Le vendredi 10 mai, le cargo saoudien Bahri Yanbu devait charger des armes françaises à destination de l’Arabie saoudite au port du Havre. Il a finalement quitté la rade du port du Havre sans y avoir accosté et surtout sans son chargement. Une bonne nouvelle !
La mobilisation autour du chargement prévu au Havre a été conséquente dès sa confirmation par la ministre des Armées le 8 mai. Une confirmation, sans plus de précisions sur la nature des armes, alors même que la veille, le 7 mai, le média d’investigation Disclose révélait que, selon ses sources, huit canons Caesar devaient être embarqués. De plus, la compagnie Bahri est le transporteur exclusif des armes achetées par le ministère de la Défense saoudien depuis 2014.
Sur ces fondements, deux ONG dont l’ACAT France ont déposé des requêtes en référé devant le Tribunal administratif de Paris, pour tenter d’empêcher le chargement du navire en France. Ces requêtes sont restées sans réponse ou ont été rejetées. Pourtant grâce à la mobilisation des ONG, de quelques élus et à la pression médiatique le cargo n’a pas accosté.
Une mobilisation européenne
Chargé d’armes qui risquent d’être utilisées dans la guerre au Yémen, le Bahri Yanbu passe d’un port européen à l’autre. Après avoir fait le plein de munitions belges à Anvers, il s’est arrêté, ou a tenté de s’arrêter, dans des ports au Royaume-Uni, en France et maintenant en Espagne. Il doit accoster dans le port italien de Gênes le 18 mai.
En Espagne, le Bahri Yanbu, a fait escale au port de Santander où il a chargé deux containers d’armes. La section espagnole d’Amnesty International s’est mobilisée aux côtés des branches espagnoles des ONG Greenpeace, Oxfam, FundiPau dans le cadre de la campagne « Armas bajo control ». Avant même que le navire ne mouille à quai, le 11 mai, Amnesty International Espagne interpellait le ministère des Affaires étrangères espagnol pour que les autorités refusent le transit du navire sur la base des articles 6.3 et 9 du Traité sur le commerce des armes. Une ONG espagnole, Pasaje Seguro, a déposé un recours pour empêcher le navire d’entrer dans le port mais sans effet. Après coup, le ministère des Affaires étrangères a indiqué que le chargement concernait du matériel non létal à destination des Emirats arabes unis et de l’Arabie saoudite, sans en apporter la preuve.
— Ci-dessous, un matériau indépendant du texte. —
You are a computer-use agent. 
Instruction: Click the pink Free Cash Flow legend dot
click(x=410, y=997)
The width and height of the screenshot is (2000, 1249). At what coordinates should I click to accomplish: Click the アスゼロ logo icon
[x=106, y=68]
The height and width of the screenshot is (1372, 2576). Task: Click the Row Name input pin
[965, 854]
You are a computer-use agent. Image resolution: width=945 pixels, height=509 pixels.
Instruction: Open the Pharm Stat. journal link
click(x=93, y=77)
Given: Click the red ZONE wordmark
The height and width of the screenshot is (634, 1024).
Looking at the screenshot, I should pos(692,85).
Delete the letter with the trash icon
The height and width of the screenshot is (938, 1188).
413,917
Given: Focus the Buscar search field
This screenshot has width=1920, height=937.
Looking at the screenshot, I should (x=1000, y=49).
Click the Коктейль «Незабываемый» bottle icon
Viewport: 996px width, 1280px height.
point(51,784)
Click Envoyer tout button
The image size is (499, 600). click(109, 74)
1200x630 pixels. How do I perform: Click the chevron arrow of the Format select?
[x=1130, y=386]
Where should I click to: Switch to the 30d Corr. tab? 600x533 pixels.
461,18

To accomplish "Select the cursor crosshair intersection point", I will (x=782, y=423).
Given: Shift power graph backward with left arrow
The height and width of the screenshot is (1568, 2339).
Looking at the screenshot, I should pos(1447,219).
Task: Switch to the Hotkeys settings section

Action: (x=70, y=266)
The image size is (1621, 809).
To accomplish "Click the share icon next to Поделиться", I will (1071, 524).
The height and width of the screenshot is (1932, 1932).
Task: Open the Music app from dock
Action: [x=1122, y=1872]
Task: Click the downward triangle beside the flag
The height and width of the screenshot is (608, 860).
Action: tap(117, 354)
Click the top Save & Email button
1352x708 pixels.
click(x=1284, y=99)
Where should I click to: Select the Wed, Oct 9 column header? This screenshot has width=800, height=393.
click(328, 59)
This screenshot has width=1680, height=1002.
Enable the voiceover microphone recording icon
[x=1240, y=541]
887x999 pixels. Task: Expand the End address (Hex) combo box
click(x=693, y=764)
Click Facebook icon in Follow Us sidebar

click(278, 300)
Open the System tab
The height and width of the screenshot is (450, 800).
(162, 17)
La section espagnole de notre mouvement est toujours en train de demander plus de transparence sur ce chargement qui continue à aviver nos préoccupations. (...)
Prochaine escale : l’Italie
Le navire fait mainteant route vers le port de Gènes en Italie où la société civile se mobilise déjà afin que le navire ne charge aucune arme italienne et que le gouvernement s’oppose à son transit.
Aucun État membre de l’UE ne devrait prendre la décision criminelle d’autoriser le transfert ou le transit d’armes à destination d’un conflit où celles-ci risquent clairement d’être utilisées dans des crimes de guerre et d’autres graves violations du droit international.
Le voyage du Bahri Yanbu vient rappeller que les États préfèrent laisser le commerce lucratif des armes se poursuivre derrière un voile de mystère. Cependant, ce voile n’est pas impénétrable. Plus que jamais, nous continuons de surveiller de près l’évolution de la situation.